## Exercise data
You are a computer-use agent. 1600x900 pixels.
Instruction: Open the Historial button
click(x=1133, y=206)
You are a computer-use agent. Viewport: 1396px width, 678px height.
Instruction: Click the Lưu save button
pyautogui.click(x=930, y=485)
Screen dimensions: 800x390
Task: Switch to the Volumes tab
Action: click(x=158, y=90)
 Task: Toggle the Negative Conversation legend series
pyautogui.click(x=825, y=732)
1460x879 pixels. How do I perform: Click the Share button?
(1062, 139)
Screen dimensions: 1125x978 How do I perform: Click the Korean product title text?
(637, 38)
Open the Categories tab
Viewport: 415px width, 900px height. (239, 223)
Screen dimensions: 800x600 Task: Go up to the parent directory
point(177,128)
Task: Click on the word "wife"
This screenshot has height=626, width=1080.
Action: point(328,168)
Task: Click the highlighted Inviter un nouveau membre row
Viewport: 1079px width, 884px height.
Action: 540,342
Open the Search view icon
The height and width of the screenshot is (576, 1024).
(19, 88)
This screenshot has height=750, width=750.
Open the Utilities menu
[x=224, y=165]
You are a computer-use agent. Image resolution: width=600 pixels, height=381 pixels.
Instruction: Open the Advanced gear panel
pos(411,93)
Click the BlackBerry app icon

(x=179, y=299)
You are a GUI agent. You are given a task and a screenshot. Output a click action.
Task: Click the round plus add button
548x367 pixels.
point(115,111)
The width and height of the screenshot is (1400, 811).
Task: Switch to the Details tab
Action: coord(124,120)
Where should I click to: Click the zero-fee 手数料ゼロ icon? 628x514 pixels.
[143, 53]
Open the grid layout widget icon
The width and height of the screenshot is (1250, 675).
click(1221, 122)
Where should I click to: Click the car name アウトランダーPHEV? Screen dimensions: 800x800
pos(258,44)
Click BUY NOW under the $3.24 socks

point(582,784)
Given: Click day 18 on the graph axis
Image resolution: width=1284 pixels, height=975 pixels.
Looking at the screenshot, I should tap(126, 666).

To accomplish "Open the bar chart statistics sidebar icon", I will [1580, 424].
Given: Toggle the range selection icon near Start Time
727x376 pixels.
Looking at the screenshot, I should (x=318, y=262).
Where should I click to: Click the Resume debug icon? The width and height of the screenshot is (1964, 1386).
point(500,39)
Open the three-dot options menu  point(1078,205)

## Required work
Print the listing above from its first line through the line with "You are a computer-use agent. Viewport: 1396px", and stop there.

## Answer to the problem
You are a computer-use agent. 1600x900 pixels.
Instruction: Open the Historial button
click(x=1133, y=206)
You are a computer-use agent. Viewport: 1396px width, 678px height.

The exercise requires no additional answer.